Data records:
^^^^
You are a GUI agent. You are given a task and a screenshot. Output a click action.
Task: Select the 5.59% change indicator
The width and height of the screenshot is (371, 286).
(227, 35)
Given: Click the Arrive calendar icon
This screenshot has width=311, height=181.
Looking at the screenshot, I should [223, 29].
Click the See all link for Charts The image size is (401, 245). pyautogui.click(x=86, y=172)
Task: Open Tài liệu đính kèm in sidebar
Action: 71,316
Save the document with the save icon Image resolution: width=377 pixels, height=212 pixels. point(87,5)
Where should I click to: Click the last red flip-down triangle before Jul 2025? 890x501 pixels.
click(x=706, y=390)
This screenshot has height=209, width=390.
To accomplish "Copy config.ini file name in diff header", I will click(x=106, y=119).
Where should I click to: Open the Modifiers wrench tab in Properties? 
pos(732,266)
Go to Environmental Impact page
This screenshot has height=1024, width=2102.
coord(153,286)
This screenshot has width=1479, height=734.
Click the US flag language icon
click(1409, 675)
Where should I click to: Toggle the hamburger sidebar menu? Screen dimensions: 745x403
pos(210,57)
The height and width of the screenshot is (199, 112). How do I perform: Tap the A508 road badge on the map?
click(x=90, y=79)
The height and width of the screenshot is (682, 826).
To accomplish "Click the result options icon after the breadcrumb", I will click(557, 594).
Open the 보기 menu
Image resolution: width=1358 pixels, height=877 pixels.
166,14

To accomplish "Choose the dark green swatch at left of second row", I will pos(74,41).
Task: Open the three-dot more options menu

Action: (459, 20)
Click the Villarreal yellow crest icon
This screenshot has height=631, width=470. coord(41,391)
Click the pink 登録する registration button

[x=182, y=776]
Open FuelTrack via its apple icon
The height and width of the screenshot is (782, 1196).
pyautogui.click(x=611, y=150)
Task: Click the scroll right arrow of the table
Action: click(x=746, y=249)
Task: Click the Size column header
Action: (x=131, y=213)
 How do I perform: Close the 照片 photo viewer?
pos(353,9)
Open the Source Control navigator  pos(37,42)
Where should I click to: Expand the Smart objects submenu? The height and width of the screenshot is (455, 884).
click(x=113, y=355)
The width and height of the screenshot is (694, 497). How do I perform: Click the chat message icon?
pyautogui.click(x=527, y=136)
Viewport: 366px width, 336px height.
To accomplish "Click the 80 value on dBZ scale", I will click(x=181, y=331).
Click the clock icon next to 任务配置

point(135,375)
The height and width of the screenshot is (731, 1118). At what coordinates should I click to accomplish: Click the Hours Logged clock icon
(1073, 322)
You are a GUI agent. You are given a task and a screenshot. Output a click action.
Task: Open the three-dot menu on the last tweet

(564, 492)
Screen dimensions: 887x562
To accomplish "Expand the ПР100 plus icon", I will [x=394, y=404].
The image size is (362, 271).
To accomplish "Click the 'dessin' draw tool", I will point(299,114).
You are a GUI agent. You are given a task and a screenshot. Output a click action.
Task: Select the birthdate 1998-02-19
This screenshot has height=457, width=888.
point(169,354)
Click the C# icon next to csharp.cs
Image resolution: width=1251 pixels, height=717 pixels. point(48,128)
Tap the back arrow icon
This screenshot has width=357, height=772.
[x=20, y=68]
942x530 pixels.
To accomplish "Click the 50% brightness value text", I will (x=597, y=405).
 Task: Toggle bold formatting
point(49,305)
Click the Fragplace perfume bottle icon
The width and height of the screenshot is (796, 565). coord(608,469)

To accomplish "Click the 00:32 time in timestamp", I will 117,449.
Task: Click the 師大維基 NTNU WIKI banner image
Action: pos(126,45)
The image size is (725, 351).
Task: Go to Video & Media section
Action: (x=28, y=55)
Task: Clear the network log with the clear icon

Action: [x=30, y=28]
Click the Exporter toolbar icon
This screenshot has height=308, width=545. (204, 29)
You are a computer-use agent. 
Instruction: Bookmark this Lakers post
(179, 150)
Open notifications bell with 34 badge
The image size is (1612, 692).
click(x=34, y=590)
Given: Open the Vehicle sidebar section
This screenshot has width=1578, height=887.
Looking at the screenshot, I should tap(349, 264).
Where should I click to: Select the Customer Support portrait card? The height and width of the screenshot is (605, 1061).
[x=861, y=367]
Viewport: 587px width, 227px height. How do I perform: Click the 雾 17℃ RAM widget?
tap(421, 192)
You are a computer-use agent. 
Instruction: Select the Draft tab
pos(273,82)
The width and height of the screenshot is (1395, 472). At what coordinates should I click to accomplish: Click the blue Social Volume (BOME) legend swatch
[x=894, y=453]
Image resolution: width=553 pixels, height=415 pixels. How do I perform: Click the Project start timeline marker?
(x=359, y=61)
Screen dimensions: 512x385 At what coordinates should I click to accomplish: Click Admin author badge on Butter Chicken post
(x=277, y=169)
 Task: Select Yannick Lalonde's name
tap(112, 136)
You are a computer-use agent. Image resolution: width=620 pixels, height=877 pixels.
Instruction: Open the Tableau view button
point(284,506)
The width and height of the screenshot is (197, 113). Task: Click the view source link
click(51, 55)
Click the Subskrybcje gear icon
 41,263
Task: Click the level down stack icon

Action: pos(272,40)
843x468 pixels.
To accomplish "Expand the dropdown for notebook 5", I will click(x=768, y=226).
^^^^
* [Given instruction]:
Please copy out the lines above word for word, starting at the first line and ending at the line that contains "will click(x=106, y=119).".

* [Exercise response]:
You are a GUI agent. You are given a task and a screenshot. Output a click action.
Task: Select the 5.59% change indicator
The width and height of the screenshot is (371, 286).
(227, 35)
Given: Click the Arrive calendar icon
This screenshot has width=311, height=181.
Looking at the screenshot, I should [223, 29].
Click the See all link for Charts The image size is (401, 245). pyautogui.click(x=86, y=172)
Task: Open Tài liệu đính kèm in sidebar
Action: 71,316
Save the document with the save icon Image resolution: width=377 pixels, height=212 pixels. point(87,5)
Where should I click to: Click the last red flip-down triangle before Jul 2025? 890x501 pixels.
click(x=706, y=390)
This screenshot has height=209, width=390.
To accomplish "Copy config.ini file name in diff header", I will click(x=106, y=119).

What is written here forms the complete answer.